Request:
Format the records below as a numbered list, omitting any blank lines.

(Word and element location data)

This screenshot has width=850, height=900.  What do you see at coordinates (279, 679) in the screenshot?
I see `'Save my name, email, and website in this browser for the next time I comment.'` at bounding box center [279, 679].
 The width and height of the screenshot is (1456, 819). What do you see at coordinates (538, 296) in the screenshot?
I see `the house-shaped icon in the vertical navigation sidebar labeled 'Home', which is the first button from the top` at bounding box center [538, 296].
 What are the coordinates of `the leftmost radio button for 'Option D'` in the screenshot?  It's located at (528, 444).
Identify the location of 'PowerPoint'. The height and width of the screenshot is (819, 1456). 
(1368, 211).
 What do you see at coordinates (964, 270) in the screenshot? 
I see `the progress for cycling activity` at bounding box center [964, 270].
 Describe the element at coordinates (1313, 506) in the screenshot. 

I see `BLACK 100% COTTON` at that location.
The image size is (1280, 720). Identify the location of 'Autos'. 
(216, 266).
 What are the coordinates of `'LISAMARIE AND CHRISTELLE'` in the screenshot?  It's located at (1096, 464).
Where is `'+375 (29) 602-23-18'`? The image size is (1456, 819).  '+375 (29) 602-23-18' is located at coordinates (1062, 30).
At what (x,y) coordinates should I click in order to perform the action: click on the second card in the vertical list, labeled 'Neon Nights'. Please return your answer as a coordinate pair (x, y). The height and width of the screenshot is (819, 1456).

The reply:
1. This screenshot has width=850, height=900.  What do you see at coordinates (279, 679) in the screenshot?
2. I see `'Save my name, email, and website in this browser for the next time I comment.'` at bounding box center [279, 679].
3.  The width and height of the screenshot is (1456, 819). What do you see at coordinates (538, 296) in the screenshot?
4. I see `the house-shaped icon in the vertical navigation sidebar labeled 'Home', which is the first button from the top` at bounding box center [538, 296].
5.  What are the coordinates of `the leftmost radio button for 'Option D'` in the screenshot?  It's located at (528, 444).
6. Identify the location of 'PowerPoint'. The height and width of the screenshot is (819, 1456). 
7. (1368, 211).
8.  What do you see at coordinates (964, 270) in the screenshot? 
9. I see `the progress for cycling activity` at bounding box center [964, 270].
10.  Describe the element at coordinates (1313, 506) in the screenshot. 
11. I see `BLACK 100% COTTON` at that location.
12. The image size is (1280, 720). Identify the location of 'Autos'. 
13. (216, 266).
14.  What are the coordinates of `'LISAMARIE AND CHRISTELLE'` in the screenshot?  It's located at (1096, 464).
15. Where is `'+375 (29) 602-23-18'`? The image size is (1456, 819).  '+375 (29) 602-23-18' is located at coordinates (1062, 30).
16. At what (x,y) coordinates should I click in order to perform the action: click on the second card in the vertical list, labeled 'Neon Nights'. Please return your answer as a coordinate pair (x, y). The height and width of the screenshot is (819, 1456).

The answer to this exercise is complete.